I have dozens more, but this last is my favourite.
"Photographers deal in things which are continually vanishing and when they have vanished there is no contrivance on earth which can make them come back again" -Henri Cartier-Bresson

And remember. "... The real skill of photography is organized visual lying." -Terence Donovan

claudiocambon
12-Jun-2007, 17:04
"There are no accidents, only gifts." - Minor White

"Photographs do not lie, but liars may photograph." - Lewis Hine

"I photograph to see what things look like photographed." - Garry Winogrand

Upon hearing someone remark, "Life is strange...", Winogrand is supposed to have quipped, "Compared to what?"

"Most photographers follow their eyes, but I follow my nose." - Robert Frank

"Never forget that you're all just a bunch of thieving masturbators!" - Thomas Roma (shouted to an undergrad intro photo class at Yale a few years back)

Don Boyd
12-Jun-2007, 17:09
O.K., here's one that was written just for us by Peter Matthiessen:

Soon the child's clear eye is clouded over by ideas and opinions, preconceptions and abstractions. Simple free being becomes encrusted with the burdensome armor of the ego. Not until years later does an instinct come that a vital sense of mystery has been withdrawn. The sun glints through the pines, and the heart is pierced in a moment of beauty and strange pain, like a memory of paradise. After that day . . . we become seekers.

There probably isn't one of us that hasn't felt that pain, and it is so bad that we continually look for it.

Hugo Zhang
12-Jun-2007, 19:04
"To be stupid, selfish, and have good health are three requirements for happiness, though if stupidity is lacking, all is lost." _Gustave Flaubert

Duane Polcou
12-Jun-2007, 21:25
"I don't know why people talk about photography so much. I just go ahead and do it."
- Brett Weston

Maris Rusis
13-Jun-2007, 19:11
"It is good to be open-minded but not so open-minded that one's brains fall out." Bertrand Russell.

Randy H
15-Jun-2007, 15:45
"As Americans we must always remember that we all have a common enemy, an enemy that is dangerous, powerful and relentless.
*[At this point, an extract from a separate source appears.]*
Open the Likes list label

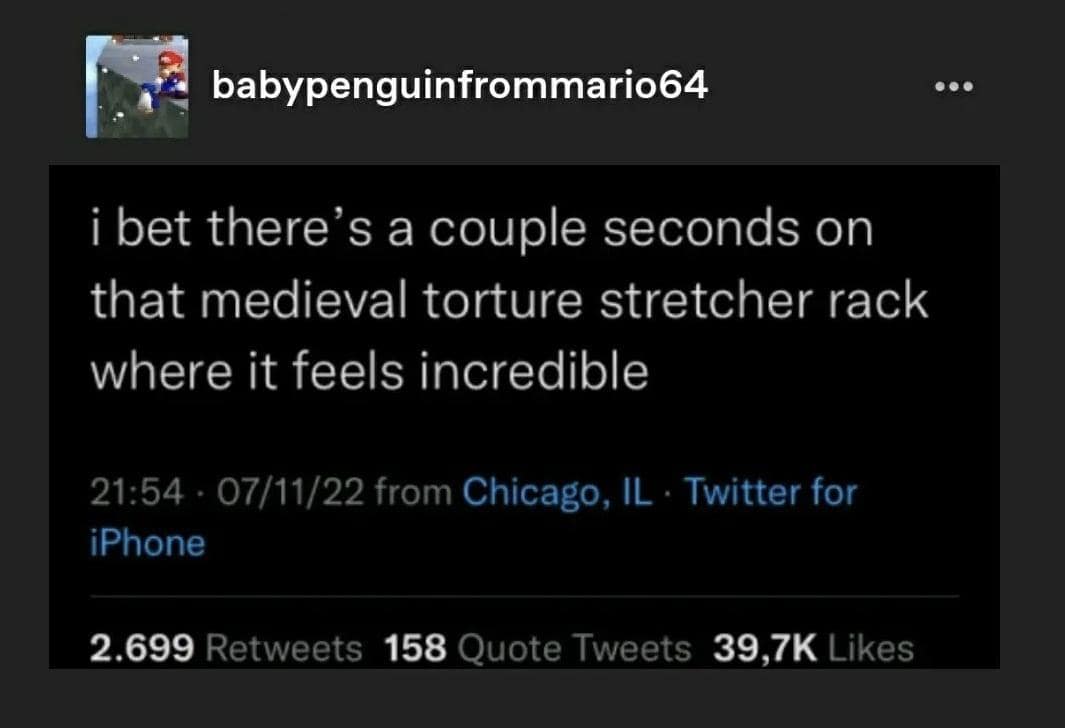click(871, 648)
I refer, of course, to the federal government." -- Dave Barry

And on a lighter note:

"Competence, like truth, beauty and contact lenses, is in the eye if the beholder" -- Dr Laurence Peter and Raymond Hull

"A seven bath developer is no substitute for thought" -- Terence Donovan

Hugo Zhang
15-Jun-2007, 22:51
"Close your eyes and see." -Stephen Dedalus.